И она на него не нарадуется. Сына и дочку уже богатырю родила, правда, силу они принять не смогут богатырскую, ну так не вечер еще. Есть еще время, рОдит ему супруга богатырей, Добряна о том Живу-Матушку попросит, поможет.
Да не о том речь сейчас, об их беде общей.
- Благодарствую, волхва. Но о делах моих говорить не время сейчас, ты лучше сказывай, для чего меня Велигнев к тебе послал. Что я сделать должен?
Подалась Добряна вперед, зашептала, ровно даже от ветра таилась.
- Беда у нас, Божедарушка, пришла она, откуда и не ждали. На Ладоге неспокойно сейчас, волхвы угрозу чуют, и не колдовская та угроза, человеческая. Вижу, может клинок понадобиться, да не один. С дружиной ты пришел?
- С дружиной, волхва.
- Вот и ладно. Сюда всех зови, кого надобно, и встречу, и обогрею, и разместиться помогу, и от чужого взгляда укрою. Многое волхвам на своей земле позволено, сам знаешь.
Божедар про то хорошо знал.
Бывало. Всякое бывало, и из рощи небольшой полки на битву выходили, и люди в таких рощах бесследно исчезали, хоть и напросвет деревья иногда видно, и всякое в них творилось... разное.
Одним словом - заповедное место.
И людям там - заповедано.
С волхвой-то понятно, не страшно.
- Много ль народу надобно? Я бы часть сюда привел, остальных в Ладоге оставил.
Добряна только руками развела.
- Не знаю, Божедарушка. Ведомо мне, что тучи надвигаются, что молнии из них проблескивают... сначала одна туча, потом еще четыре за ней, а вот что да как... сам знаешь, не провидица я, мне все это кровью да болью дается, и то поди пойми, что там покажется.
Божедар кивнул сочувственно
- Ты, Добряна, сказала, я услышал. Двадцать человек здесь оставлю, и сам тут побуду, от греха. А к весне по друзьям клич кину - пусть тоже на Ладогу придут.

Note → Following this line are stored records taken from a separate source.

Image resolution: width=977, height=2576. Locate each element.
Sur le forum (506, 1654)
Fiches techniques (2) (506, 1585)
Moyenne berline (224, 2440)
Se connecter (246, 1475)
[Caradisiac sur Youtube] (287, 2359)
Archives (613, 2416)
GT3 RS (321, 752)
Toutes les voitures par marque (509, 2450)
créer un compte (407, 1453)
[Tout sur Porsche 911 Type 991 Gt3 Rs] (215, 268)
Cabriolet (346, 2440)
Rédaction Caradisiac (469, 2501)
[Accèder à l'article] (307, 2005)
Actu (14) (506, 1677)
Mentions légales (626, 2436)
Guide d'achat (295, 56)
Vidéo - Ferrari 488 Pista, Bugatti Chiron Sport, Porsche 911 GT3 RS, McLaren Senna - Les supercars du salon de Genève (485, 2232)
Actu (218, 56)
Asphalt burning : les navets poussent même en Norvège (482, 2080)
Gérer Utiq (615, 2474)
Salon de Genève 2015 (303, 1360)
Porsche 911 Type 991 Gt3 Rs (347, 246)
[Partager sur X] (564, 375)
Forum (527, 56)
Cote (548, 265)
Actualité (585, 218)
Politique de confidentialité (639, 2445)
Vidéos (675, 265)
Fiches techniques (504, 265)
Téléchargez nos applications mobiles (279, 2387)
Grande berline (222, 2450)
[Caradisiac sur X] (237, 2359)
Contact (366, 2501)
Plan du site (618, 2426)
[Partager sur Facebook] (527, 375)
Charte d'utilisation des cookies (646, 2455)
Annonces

- Сам понимаешь, осторожно надо будет...
Божедар понимал то, о чем пыталась вежливо намекнуть Добряна. Очень вежливо, очень аккуратно...
Времена собственных дружин боярских прошли безвозвратно, в Лету канули. Сейчас боярину не больше двадцати боевых холопов дозволено, и то не каждому их содержание по карману. Это ж не просто так себе холоп, его одеть - вооружить - обучить надобно, коня ему купить, опять же, военный человек тренироваться должен постоянно, сложно это. Так что иные бояре старались, а большинство вид делали, не воины у них, а так, ряженые на конях.
А у Божедара своя дружина - сто пятьдесят человек, да и позвать он может три раза по столько. Немного? Так у государя Сокола пять сотен было - и ему хватило, с того и Росса началась.
Правда, Божедару власть не надобна. Ему земли новые осваивать интересно, с чужими племенами где воевать, где торговать, по горам ползать - и есть ведь, где развернуться и ему, и дрУгам его. Весь Урал для них, хоть горы, хоть тайга, хоть племена дикие - воюй, не хочу!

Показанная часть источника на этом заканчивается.